Prevalence of thick femoral artery IMT and atherosclerotic plaque was 38.2 and 22.3%, respectively. There was a relationship between IMT and age, waist to hip ratio (WHR), systolic blood pressure (SBP), diastolic blood pressure (DBP), fasting GLP-1, high sensitive CRP (hsCRP) and 24-hour microalbuminuria secretion (24-h MAUS). The fasting serum GLP-1 (fGLP-1) levels were reduced significantly in patients with thickness and atherosclerosis femoral artery (p = 0.001). After adjusting with other related factors, namely, DBP and estimated glomerular filtration rate (eGFR), whilst hsCRP and 24-h MAUS showed a significantly positive correlation to IMT (Standardized B and p of 0.242, 0.004 and 0.178, 0.043, respectively), fGLP-1 showed a significantly negative correlation to IMT (Standardized B = −0.288, p = 0.001).

Conclusion

Among n2TD, the percentage for femoral artery thick IMT and atherosclerosis was 38.2% and 22.3% respectively, and serum GLP-1 was negatively correlated with thick IMT and atherosclerosis.

Abbreviations

ALT, alanine transferase; AST, aspartate transferase; BMI, body mass index; DBP, diastolic blood pressure; eGFR, estimated glomerular filtration rate; FDG, fasting plasma glucose; fGLP-1, fasting serum glucagon-like peptide-1; HbA1c, hemoglobin A1c; HDL-C, high-Density lipoprotein cholesterol; hs-CRP, high sensitive C reactive protein; IMT, intima-media thickness; LDL-C, low-density lipoprotein cholesterol; SBP, systolic blood pressure; WHR, waist-to-hip ratio; 24-h MAUS, 24-hour microalbuminuria secretion; 2hr-PPG, two-hour postprandial glucose.

Ethical Statement

All participants were provided with written informed consent and agreed to join our study; and the protocol was approved by the Ethical Review Committee of Vietnam Military Medical University (Reference No.168/2014/IRB-VMMU).

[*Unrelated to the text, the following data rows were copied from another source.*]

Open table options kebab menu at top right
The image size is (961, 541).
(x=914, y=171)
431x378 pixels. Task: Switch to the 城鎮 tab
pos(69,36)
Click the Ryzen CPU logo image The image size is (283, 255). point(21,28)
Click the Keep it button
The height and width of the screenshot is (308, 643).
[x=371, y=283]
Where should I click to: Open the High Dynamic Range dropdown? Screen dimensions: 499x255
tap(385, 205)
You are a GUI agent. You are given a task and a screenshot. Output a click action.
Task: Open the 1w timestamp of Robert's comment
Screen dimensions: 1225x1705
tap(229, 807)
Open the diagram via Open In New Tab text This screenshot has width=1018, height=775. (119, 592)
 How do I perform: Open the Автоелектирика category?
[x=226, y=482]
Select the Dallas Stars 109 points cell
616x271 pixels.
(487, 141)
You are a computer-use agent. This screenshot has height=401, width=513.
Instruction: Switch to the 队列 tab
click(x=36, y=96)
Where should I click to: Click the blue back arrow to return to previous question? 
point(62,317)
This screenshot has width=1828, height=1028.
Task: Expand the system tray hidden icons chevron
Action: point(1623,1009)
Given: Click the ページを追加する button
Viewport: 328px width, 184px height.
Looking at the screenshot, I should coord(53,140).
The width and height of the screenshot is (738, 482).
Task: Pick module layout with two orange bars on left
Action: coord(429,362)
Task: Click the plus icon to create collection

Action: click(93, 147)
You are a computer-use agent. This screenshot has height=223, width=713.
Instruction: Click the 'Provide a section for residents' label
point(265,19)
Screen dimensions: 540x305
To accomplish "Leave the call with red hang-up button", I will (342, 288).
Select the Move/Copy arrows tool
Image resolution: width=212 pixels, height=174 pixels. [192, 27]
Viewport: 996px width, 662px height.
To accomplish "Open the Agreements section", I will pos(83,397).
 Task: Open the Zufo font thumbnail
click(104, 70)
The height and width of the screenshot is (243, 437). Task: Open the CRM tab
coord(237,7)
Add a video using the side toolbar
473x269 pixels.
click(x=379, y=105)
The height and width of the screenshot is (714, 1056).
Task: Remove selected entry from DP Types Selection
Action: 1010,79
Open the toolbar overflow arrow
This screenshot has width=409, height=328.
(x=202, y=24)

The study was also conducted using good clinical practice following the Declaration of Helsinki of 1964, as revised in 2013.

Acknowledgments

We thank all the staff in the Outpatients Department of the National Hospital of Endocrinology, Vietnam for supporting the study.

Author Contributions

All authors made a significant contribution to the work reported, whether that is in the conception, study design, execution, acquisition of data, analysis, and interpretation, or in all these areas; took part in drafting, revising or critically reviewing the article; gave final approval of the version to be published; have agreed on the journal to which the article has been submitted; and agree to be accountable for all aspects of the work.

Disclosure

The authors declare that they have no conflicts of interest for this work.

Additional information

Funding

There was no financial support for the research, and publication of this article.